Documenting DBT as if it were generic talk therapy. If your DBT note does not mention the target hierarchy, diary card, or specific DBT skills, it is not a DBT note. The structure of DBT is the treatment — documenting without that structure suggests you are not delivering the treatment with fidelity.

Ignoring therapy-interfering behaviors. When a client does not complete the diary card, arrives late repeatedly, or does not practice skills between sessions, these are therapy-interfering behaviors that belong in the target hierarchy. Documenting them is not punitive — it is protocol-adherent. Failing to address and document them is actually a clinician therapy-interfering behavior.

Skipping the solution analysis. A chain analysis without a solution analysis is incomplete. The chain tells you what happened; the solution analysis is the intervention. If your notes include a detailed chain but no identification of where skills could have been applied, you have assessed the problem without offering a treatment response.

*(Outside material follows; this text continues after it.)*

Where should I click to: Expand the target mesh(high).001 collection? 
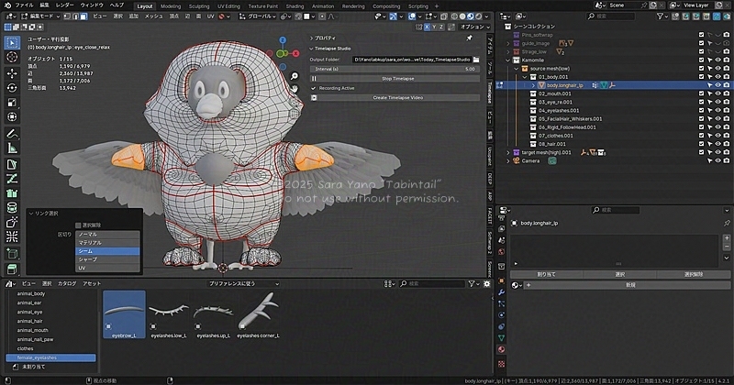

Not documenting phone coaching contacts. Phone coaching is a standard mode of DBT treatment, not an informal favor. Every phone coaching contact should be documented as a separate note with the date, time, duration, presenting situation, skills coached, and outcome.

Using the wrong skills module. If you document that you taught "distress tolerance" for a situation that calls for emotion regulation or interpersonal effectiveness, it suggests a conceptual error. Match the skill to the function: distress tolerance is for crisis survival (short-term), emotion regulation is for reducing vulnerability and changing emotional responses, and interpersonal effectiveness is for navigating relationships and requests.

Failing to document risk assessment after life-threatening behaviors. Any time the diary card or session content reveals suicidal ideation, self-harm urges, or self-harm acts, your note must include a risk assessment with current ideation status, plan, intent, means, and protective factors.